Converting a vector column in a dataframe back into an array column


I have a dataframe with two columns one of which (called dist) is a dense vector. How can I convert it back into an array column of integers.

+---+-----+
| id| dist| 
+---+-----+
|1.0|[2.0]|
|2.0|[4.0]|
|3.0|[6.0]|
|4.0|[8.0]|
+---+-----+

I tried using several variants of the following udf but it returns a type mismatch error

val toInt4 = udf[Int, Vector]({ (a) => (a)})  

val result = df.withColumn("dist", toDf4(df("dist"))).select("dist")

Solution

  • I think it's easiest to do it by going to the RDD API and then back.
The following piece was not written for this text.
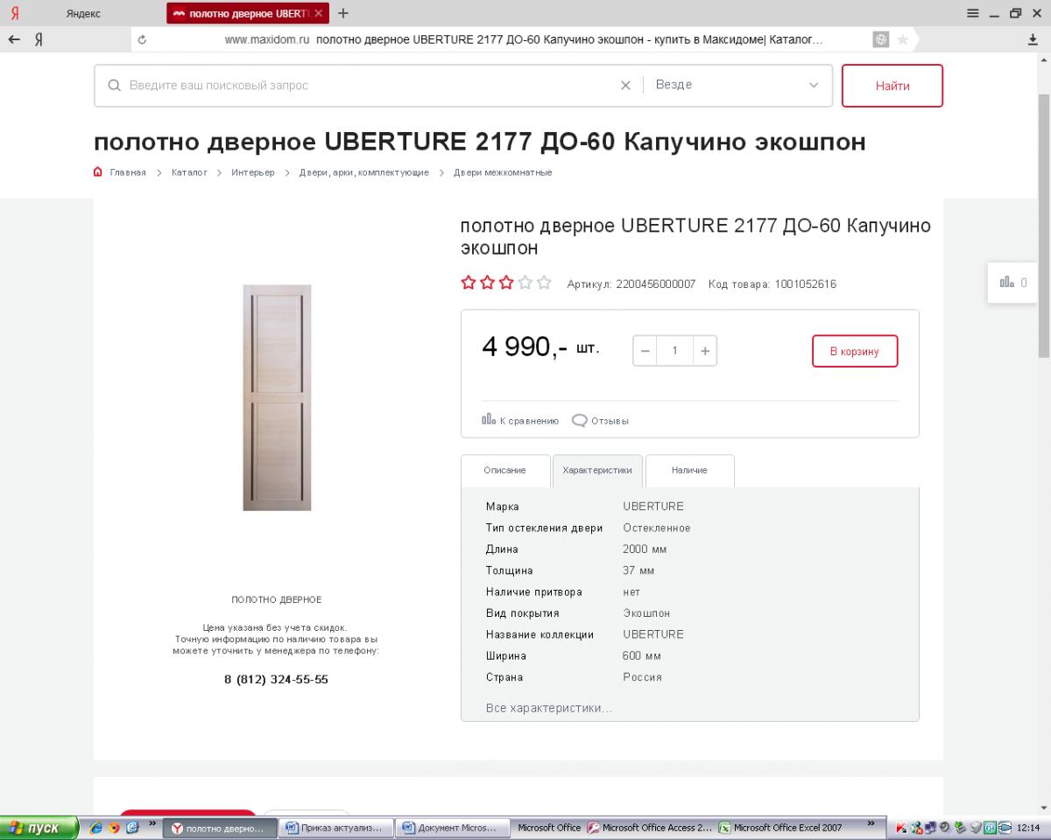Open the browser hamburger menu icon
1051x840 pixels.
click(x=973, y=13)
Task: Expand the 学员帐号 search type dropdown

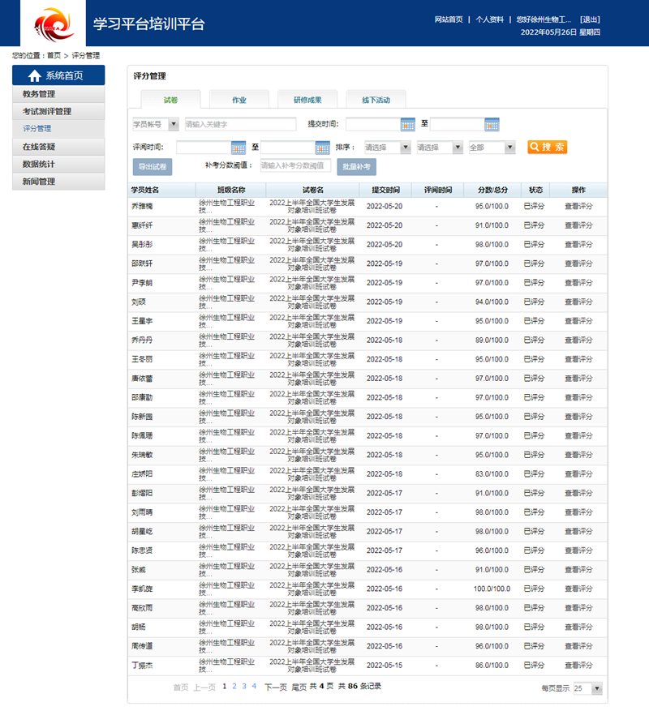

    import org.apache.spark.mllib.linalg.DenseVector
    import org.apache.spark.sql.DataFrame
    import org.apache.spark.rdd.RDD
    import sqlContext._
    
    // The original data.
    val input: DataFrame =
      sc.parallelize(1 to 4)
        .map(i => i.toDouble -> new DenseVector(Array(i.toDouble * 2)))
        .toDF("id", "dist")
    
    // Turn it into an RDD for manipulation.
    val inputRDD: RDD[(Double, DenseVector)] =
      input.map(row => row.getAs[Double]("id") -> row.getAs[DenseVector]("dist"))
    
    // Change the DenseVector into an integer array.
    val outputRDD: RDD[(Double, Array[Int])] =
      inputRDD.mapValues(_.toArray.map(_.toInt))
    
    // Go back to a DataFrame.
    val output = outputRDD.toDF("id", "dist")
    output.show
    

    You get:

    +---+----+
    | id|dist|
    +---+----+
    |1.0| [2]|
    |2.0| [4]|
    |3.0| [6]|
    |4.0| [8]|
    +---+----+